Elon estaba visiblemente perturbado por el proceso que dio lugar al OBBB, la proverbial
fabricación de salchichas políticas (es decir, un asunto desagradable que te horrorizaría ver). Parecía, dijo, deshacer todos los recortes de gasto del DOGE que tan laboriosamente había realizado. Principalmente, Elon deploró la falta de atención a la deuda nacional de más de 36 billones de dólares, ampliamente reconocida como una bomba de relojería de mecha corta capaz de hundir por completo el Barco de Estados Unidos. Os diré una cruda verdad:
nadie hará nada con respecto a la deuda nacional. El cálculo de nuestro servicio anual de deuda es simplemente imposible.
Nuestro país se encamina hacia una especie de procedimiento de bancarrota, una especie de "ejercicio de liquidación" feroz, como dicen en las salas de juntas bancarias.El Sr. Trump apuesta a que la reindustrialización de EE.UU. generará suficiente crecimiento del tipo adecuado — es decir, producción de bienes reales con valor real, en lugar de meras maniobras financieras — como para que el ajuste de la deuda pueda superarse de alguna manera. O mitigarse. Es un riesgo audaz, y muchos elementos del plan están encajando: aranceles, una gran inversión de capital extranjero, un reajuste general de las relaciones comerciales, una reforma fiscal y la reducción del tamaño del gobierno.
Pero una oposición virulenta, los remanentes rabiosos del Partido Demócrata, busca destrozar el programa del Sr. Trump (y quizás a EE.UU. por completo), y es un milagro que el presidente haya llegado tan lejos con su plan. Personalmente, dudo que los recursos energéticos estén disponibles para financiar esta reindustrialización, pero ese es un tema para otro día.

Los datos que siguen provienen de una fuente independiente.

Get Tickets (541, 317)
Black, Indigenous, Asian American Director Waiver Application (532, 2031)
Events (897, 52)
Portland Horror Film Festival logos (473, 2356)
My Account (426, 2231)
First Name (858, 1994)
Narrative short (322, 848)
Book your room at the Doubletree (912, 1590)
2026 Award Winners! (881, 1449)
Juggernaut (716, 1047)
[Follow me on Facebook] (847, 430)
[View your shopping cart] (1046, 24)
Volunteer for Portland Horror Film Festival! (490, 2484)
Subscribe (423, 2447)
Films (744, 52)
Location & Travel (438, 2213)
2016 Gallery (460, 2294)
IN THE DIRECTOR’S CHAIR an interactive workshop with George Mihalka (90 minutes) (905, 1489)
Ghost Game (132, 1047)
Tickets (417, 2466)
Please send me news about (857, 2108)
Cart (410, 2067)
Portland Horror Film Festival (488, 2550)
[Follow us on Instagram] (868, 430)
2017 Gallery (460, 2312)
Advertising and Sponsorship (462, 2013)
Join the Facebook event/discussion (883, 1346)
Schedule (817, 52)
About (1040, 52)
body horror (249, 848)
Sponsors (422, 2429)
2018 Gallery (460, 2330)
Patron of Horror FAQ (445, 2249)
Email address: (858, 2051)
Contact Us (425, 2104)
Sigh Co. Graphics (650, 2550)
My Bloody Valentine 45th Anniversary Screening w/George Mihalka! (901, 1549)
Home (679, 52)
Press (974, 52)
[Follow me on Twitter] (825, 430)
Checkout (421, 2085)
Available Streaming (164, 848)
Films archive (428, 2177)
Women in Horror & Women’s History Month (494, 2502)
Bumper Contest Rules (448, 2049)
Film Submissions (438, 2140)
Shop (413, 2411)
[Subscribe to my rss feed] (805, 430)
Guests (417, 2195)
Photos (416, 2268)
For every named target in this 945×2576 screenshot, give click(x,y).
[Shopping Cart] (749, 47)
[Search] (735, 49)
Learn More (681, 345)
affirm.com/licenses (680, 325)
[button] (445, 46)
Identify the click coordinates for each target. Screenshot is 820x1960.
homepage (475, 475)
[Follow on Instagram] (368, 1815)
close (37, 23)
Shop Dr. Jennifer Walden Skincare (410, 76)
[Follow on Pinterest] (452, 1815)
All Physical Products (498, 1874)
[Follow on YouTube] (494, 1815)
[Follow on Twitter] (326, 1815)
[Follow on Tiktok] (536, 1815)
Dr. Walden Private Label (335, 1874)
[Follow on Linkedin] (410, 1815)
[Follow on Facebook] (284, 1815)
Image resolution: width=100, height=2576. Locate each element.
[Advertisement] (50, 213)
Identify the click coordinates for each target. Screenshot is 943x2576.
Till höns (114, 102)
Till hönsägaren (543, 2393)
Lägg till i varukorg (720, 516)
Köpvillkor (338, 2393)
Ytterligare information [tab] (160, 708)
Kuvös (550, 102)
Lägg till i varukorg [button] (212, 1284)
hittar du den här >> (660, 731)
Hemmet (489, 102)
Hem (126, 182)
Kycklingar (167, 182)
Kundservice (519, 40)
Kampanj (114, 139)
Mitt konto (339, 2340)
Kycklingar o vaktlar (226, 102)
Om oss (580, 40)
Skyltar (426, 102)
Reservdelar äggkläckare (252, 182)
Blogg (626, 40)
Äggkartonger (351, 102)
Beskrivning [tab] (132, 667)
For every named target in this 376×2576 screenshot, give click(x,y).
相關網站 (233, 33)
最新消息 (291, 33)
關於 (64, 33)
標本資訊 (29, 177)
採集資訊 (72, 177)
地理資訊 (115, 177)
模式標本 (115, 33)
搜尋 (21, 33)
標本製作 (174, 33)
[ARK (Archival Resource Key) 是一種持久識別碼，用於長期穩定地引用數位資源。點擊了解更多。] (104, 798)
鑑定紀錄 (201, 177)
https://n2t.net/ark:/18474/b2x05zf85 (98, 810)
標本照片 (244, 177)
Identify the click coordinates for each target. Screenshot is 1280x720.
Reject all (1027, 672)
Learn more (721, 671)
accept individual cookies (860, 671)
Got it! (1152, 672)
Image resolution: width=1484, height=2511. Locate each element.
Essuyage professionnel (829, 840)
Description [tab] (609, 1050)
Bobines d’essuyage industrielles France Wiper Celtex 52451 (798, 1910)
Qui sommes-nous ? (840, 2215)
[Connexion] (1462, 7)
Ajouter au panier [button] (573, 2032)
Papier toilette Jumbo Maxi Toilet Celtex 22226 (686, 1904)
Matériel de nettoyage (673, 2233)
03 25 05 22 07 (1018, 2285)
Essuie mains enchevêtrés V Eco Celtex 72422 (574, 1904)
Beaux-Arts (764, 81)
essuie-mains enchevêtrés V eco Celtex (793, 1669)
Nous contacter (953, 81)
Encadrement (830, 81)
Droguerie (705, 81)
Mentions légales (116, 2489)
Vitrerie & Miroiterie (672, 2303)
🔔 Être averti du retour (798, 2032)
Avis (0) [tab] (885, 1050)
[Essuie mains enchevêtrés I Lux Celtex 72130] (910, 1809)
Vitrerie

Y ahora Elon, furioso como está, propone traer otro gran obstáculo a escena: su nuevo "Partido Americano". Parece que está cometiendo un error táctico, y su perturbado comportamiento emocional sugiere una mala toma de decisiones. Francamente, me preocupa la lucidez mental de Elon desde que se subió al carro del Sr. Trump el verano pasado. Había algo peculiar en sus espasmódicas travesuras en el escenario, sus movimientos bruscos, sus discursos confusos. Uno se pregunta si toda la charla sobre su "genio" excepcional le ha trastocado la mente.
Además, francamente, llevo mucho tiempo pensando que intentar colonizar Marte era absurdo, o al menos prematuro. ¿No deberíamos más bien esforzarnos por demostrar que podemos vivir en este planeta con éxito antes de aventurarnos a uno nuevo? Al fin y al cabo, esta Tierra se adapta perfectamente a nuestras necesidades y Marte, en absoluto. Dudo que ni siquiera el programa transhumanista más extremo pudiera implantarnos allí.
Para ir al grano: la grandiosidad de los planes de Elon y lo peculiar de sus actuaciones públicas me sugieren que se ha vuelto un poco loco, en el sentido estricto de la palabra. Este nuevo partido que propone parece la locura de un loco. Podría invertir millones de dólares en él y causar un montón de problemas políticos, pero, ¿qué demostraría eso? ¿Cómo lo haría eso mejor que villanos tan evidentes como George Soros y Bill Gates?